Well this statement made me pause (for about 5 seconds) and we went back to that big deal involving Eric Davis for Dale Murphy.
Kennedy was a nerd and nobody liked him. He stunk at sports but his family was rich.
Not sure this really applies to the thread- but I'll take my cardboard heros any day!
Collectable
Compared to the coins/stamps listed above, 500K is sure a lot less money than 1-7M.
BOTR
Do that to your Mantle, Ryan, or Jordan, and tell me what it is worth? Just a pile of paper that grows in trees.
<< <i>Do that to your Mantle, Ryan, or Jordan, and tell me what it is worth? Just a pile of paper that grows in trees. >>
you could say the same thing about US currency
If you want a PSA 10 rookies of HOF players than its very expensive.
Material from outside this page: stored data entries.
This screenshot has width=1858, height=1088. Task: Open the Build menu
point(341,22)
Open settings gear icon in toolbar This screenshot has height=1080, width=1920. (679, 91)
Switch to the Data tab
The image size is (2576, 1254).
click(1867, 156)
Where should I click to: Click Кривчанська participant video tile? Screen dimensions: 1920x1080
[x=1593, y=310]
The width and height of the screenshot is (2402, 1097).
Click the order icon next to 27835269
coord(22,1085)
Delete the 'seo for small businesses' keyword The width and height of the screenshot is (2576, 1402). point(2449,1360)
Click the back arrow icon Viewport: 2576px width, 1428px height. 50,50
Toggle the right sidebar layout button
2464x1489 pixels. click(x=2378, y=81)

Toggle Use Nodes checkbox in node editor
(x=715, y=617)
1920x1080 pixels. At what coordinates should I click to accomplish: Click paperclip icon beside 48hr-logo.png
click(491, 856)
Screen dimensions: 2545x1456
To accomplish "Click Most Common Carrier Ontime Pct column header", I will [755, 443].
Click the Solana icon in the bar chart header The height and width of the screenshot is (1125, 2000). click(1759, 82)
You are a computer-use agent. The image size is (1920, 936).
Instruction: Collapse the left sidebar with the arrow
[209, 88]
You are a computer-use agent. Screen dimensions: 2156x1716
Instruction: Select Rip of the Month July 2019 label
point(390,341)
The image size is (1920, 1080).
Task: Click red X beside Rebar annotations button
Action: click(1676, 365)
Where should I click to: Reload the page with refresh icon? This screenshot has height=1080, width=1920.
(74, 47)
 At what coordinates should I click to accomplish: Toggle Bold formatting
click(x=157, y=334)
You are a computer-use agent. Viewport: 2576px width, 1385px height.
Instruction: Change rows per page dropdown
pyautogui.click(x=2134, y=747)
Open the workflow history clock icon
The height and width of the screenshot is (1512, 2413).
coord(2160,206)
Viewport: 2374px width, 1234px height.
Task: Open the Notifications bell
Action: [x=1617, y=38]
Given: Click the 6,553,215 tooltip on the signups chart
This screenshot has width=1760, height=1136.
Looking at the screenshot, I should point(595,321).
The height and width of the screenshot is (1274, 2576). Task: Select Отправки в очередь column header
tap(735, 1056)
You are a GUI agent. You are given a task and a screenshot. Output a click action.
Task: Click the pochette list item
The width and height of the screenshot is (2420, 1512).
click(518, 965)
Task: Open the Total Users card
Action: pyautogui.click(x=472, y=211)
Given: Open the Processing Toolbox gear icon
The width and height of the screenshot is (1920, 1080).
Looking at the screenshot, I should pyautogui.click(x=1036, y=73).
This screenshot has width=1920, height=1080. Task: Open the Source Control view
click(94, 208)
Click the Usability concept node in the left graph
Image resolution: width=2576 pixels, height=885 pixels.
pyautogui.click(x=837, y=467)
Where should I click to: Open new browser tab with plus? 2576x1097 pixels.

If you’re happy with VG-EX, then it isn’t.
Raw card collecting in vg-ex allows one to have more choices.
Just wondering how many archived threads from 2003 & 2004 are going to get bumped this week...
Seems like at least 3 so far if not more that I missed
Any hobby is as cheap or expensive as your budget allows. You can concentrate on a whole variety of things. Let’s say you are a Cubs fan - focus on 80s Cubs cards and you have a very inexpensive hobby.
All of us with the collector gene will push a portion of our discretionary income to our hobby and spend to that amount - be it cars, coins, stamps, antiques, toys, etc. collecting anything is as expensive as you allow.
Appears a couple folks think they are being "clever". This is why many forums lock threads after 1 or 2 years of no activity.
It's the singer not the song - Peter Townshend (1972)
" old" baseball cards are worth more than diamonds.